Task statement - Please print the line that holds "This screenshot has width=470, height=266." and each line after it to the end of the data, word for word, without any pictures.

_ _ _ _ _ _ _

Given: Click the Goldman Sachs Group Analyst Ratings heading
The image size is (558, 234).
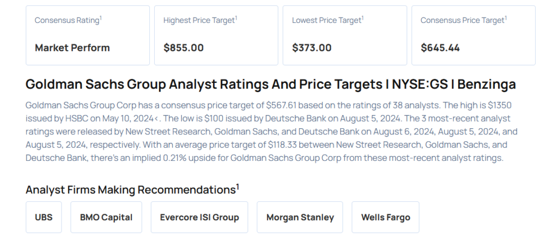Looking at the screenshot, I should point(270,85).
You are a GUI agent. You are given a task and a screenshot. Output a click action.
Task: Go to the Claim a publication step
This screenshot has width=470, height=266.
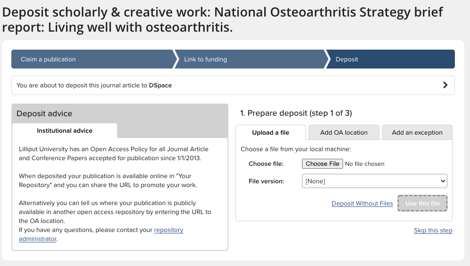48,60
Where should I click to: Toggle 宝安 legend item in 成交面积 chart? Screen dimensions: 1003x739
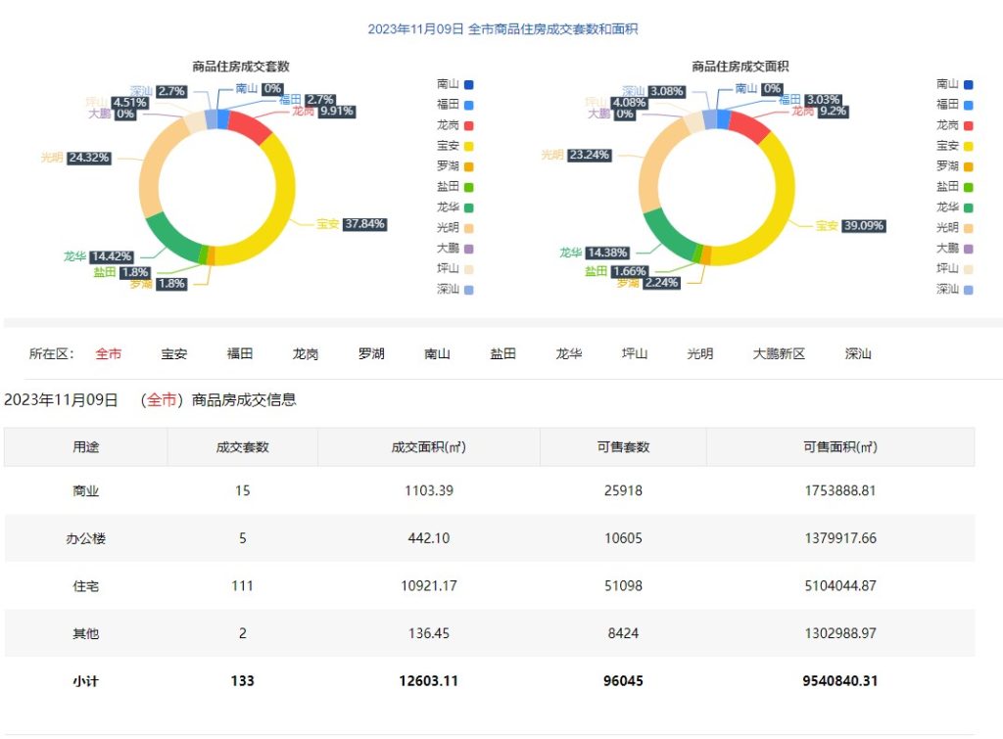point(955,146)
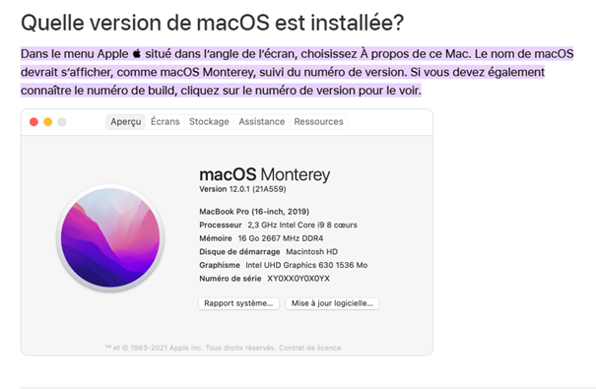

_ _ _ _ _ _ _

Task solution -
This screenshot has width=470, height=266.
48,60
Where should I click to: Toggle 宝安 legend item in 成交面积 chart? Screen dimensions: 1003x739
point(955,146)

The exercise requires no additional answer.